Should SpaceX go ahead and buy Cursor outright, the $60 billion transaction would sit among the biggest deals in AI so far, which analysts see as a sign that large technology firms now view control over leading AI coding systems as a strategic necessity, especially when preparing for an initial public offering that will be closely watched worldwide.
Author profile: Sayantani Biswas on the SpaceX Cursor deal
The article on the SpaceX Cursor deal is written by Sayantani Biswas, an assistant editor at Livemint, who has seven years of experience reporting on geopolitics, foreign policy, international relations and global power shifts, and now covers both Indian and international politics, including elections in multiple countries, with a focus on historically informed analysis.

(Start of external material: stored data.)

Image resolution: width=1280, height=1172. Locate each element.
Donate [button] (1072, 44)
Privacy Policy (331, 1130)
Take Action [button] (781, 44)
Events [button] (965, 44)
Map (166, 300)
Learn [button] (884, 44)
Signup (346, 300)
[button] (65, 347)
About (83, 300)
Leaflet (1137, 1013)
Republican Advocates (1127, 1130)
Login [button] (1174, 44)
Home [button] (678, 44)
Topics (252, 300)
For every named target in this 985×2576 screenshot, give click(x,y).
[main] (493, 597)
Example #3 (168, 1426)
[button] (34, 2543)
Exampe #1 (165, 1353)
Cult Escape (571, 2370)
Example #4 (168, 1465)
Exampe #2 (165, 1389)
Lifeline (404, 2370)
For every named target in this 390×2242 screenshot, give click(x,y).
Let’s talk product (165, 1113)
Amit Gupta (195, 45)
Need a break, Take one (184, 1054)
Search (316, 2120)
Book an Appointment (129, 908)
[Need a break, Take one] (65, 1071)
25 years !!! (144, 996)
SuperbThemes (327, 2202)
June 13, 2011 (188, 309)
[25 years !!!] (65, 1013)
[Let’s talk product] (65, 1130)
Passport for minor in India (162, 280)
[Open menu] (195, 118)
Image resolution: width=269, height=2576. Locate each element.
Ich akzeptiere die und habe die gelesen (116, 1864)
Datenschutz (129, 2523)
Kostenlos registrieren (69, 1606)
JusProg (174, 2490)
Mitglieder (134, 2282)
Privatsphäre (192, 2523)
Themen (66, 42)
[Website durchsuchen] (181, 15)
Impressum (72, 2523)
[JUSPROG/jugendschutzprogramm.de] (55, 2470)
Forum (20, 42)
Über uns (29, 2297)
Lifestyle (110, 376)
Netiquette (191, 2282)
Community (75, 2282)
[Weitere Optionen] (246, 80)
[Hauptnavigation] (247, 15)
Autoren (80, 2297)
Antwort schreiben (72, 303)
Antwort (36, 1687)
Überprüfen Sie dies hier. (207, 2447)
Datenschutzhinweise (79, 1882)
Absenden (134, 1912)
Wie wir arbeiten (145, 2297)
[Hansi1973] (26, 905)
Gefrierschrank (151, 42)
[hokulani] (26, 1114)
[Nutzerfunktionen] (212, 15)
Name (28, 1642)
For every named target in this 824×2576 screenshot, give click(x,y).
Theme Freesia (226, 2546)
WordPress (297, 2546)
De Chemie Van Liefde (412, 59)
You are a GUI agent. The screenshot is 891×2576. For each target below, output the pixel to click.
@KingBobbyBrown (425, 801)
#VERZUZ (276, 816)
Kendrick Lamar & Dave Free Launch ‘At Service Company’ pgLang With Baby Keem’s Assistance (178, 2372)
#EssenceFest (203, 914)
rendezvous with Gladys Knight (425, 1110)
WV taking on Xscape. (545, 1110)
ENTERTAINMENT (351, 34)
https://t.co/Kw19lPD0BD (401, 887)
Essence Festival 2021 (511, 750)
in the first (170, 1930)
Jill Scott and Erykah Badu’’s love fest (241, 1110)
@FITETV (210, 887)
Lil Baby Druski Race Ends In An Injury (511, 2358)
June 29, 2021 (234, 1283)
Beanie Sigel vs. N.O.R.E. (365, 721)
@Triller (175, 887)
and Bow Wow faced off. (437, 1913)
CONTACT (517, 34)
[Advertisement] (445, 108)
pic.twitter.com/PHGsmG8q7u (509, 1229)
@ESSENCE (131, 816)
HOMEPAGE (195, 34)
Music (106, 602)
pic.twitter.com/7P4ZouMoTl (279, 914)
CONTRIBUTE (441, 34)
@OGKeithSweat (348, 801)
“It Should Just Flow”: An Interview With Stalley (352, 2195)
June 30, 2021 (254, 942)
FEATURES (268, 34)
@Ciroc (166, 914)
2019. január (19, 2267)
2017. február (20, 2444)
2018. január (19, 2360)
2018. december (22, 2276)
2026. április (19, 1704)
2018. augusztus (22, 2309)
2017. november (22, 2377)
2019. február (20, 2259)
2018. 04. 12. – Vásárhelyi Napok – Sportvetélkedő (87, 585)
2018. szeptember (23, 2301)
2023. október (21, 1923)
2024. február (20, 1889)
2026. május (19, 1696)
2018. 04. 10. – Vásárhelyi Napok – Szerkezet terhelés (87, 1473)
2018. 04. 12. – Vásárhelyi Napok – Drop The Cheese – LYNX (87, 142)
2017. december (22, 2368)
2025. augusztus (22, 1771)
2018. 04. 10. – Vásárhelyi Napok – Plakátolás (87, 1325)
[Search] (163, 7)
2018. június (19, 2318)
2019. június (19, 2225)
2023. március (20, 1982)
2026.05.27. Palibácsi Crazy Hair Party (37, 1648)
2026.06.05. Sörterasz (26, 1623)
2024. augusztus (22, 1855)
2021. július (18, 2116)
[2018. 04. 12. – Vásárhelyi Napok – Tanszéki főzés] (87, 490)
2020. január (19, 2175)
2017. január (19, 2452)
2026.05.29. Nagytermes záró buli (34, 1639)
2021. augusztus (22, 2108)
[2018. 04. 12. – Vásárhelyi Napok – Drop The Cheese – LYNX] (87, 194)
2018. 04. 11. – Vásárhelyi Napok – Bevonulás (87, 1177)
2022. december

Biswas joined Mint in 2021 after working on political coverage for outlets including The Telegraph, and holds an MPhil in Comparative Literature from Jadavpur University, obtained in 2019, where the research focused on postcolonial Latin American literature and studied economic nationalism through Eduardo Galeano's Open Veins of Latin America.
Growing up in Durgapur, an industrial city in West Bengal shaped by migration around the Durgapur Steel Plant, Biswas spent childhood years listening carefully to grandparents describe fear, hardship and displacement while fleeing Bangladesh during the 1947 Partition, experiences that later combined with literary training to support analysis of social and economic structures and their lasting effects.
Beyond daily reporting on topics such as the SpaceX Cursor deal, Biswas reads widely in cultural history and critical theory, returning often to texts like Paulo Freire's Pedagogy of the Oppressed, and approaches journalism with a stress on accuracy, rigour and fairness, arguing that political coverage requires speed and clarity as well as historical context, precise framing and a measured resistance to spectacle.
The SpaceX Cursor deal therefore sits at the intersection of Musk's restructuring of his companies around AI, Cursor's rapid ascent in the "vibe coding" space, intense investor interest in developer tools, and a legal confrontation with OpenAI leadership, together illustrating how AI coding platforms, financial markets and corporate strategy are becoming tightly bound.